It’s Midsummer’s Day today, and as I prepare to send this post out (hopefully before Midsummer’s Day turns into a dreamy midsummer’s night), I have to confess that I was shocked to see that my last post was on Easter, some three months ago. My apologies.
I’m consistently thinking about how lucky I am. Not just for my friends and professional colleagues (for I am very blessed with that accumulation of good people who surround me), but in the many environments and activities that I have as part of my life. A colleague recently referred to these personal posts as “Guy’s thoughts – on all the things he thinks about” – and that’s a pretty fair description.
I’ve been thinking of all the things that drive me, all those interests that my mind habitually grabs on to, and while I’m very lucky to have so many friends and students and colleagues with whom to speak about these things, I also get a great deal of pleasure in thinking about how these “drivers” (to continue the construct) are ranked in my own mind. And while the obvious ones are known, as I indicate above about opera, to just about anyone who knows me, there’s always my love of and concerns about elephants, those magnificent creatures that simply by existing and moving about as they do, bring immense joy and gratitude to those of us who have been fortunate enough to observe them in the wild. I never forget about my elephants. Even in zoos. When I visited this lady in the zoo in Rome, I was truly convinced when I had the opportunity to spend some time in her presence (safely on the other side of the fence), that she and I shared a certain spark. I get a tremendous amount of pleasure in simply observing how these animals move about. And when they observe us in return.

**RECORDS**.
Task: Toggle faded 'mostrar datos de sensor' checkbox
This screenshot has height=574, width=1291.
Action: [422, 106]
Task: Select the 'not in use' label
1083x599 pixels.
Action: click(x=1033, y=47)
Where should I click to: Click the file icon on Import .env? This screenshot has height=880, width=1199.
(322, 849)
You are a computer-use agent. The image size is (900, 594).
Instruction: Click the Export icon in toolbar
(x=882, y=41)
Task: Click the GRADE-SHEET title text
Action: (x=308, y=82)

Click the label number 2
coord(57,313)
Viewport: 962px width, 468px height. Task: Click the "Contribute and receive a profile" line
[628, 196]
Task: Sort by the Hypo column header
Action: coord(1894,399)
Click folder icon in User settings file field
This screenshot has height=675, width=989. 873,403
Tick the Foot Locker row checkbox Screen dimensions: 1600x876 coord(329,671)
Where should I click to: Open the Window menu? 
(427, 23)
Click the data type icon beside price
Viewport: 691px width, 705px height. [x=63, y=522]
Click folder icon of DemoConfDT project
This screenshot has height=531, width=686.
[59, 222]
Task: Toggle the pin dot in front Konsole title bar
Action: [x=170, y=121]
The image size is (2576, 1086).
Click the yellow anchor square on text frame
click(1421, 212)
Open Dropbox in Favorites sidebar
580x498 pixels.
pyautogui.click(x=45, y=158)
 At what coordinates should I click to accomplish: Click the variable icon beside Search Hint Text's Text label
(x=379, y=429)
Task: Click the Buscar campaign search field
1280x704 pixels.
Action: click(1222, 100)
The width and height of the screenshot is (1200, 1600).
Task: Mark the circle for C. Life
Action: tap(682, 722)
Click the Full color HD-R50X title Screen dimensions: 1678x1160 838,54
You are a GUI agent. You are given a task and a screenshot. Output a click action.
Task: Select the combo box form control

**PROBLEMS TO SOLVE**.
[1] In the records, copy the lines from the line with "Where should I click to: Click" to the line with "coord(57,313)" without any change.
[2] Pick up the Midsummer's Day post after its last sentence and write what comes next.

**EXERCISE RESPONSES**.
[1]
Where should I click to: Click the file icon on Import .env? This screenshot has height=880, width=1199.
(322, 849)
You are a computer-use agent. The image size is (900, 594).
Instruction: Click the Export icon in toolbar
(x=882, y=41)
Task: Click the GRADE-SHEET title text
Action: (x=308, y=82)

Click the label number 2
coord(57,313)

[2]
And then there’s my almost passionate love of Art Nouveau. I can’t stop thinking about Art Nouveau, and almost everywhere I go I look for examples (see below) and even if what I’m able to look at is something relatively minor and not at all along the “usual” lines of Art Nouveau, I delight in looking, studying (I can be very boring when I stand in front of some rather innocuous example of Art Nouveau), and sometimes those with me wonder a little bit about what has captured my thoughts so intensely. Imagine my surprise when visiting Venice – where I did not expect to find any examples of Art Nouveau – to light upon a tiny colony of very grand old villa on the Lido that had been built for the very wealthy in the early part of the last century (think the Grand Hotel des Bains in Visconti’s “Death in Venice”), along with several rather palatial private homes, obviously built for the well-to-do (such as the one pictured here). And even more surprising, a suite of Art Nouveau furniture (in the “Liberty” style, as Art Nouveau is characterized in Italy) found at International Gallery of Modern Art at Ca’ Pesaro. I’ll be devoting another post to Art Nouveau in Venice, so not too much here.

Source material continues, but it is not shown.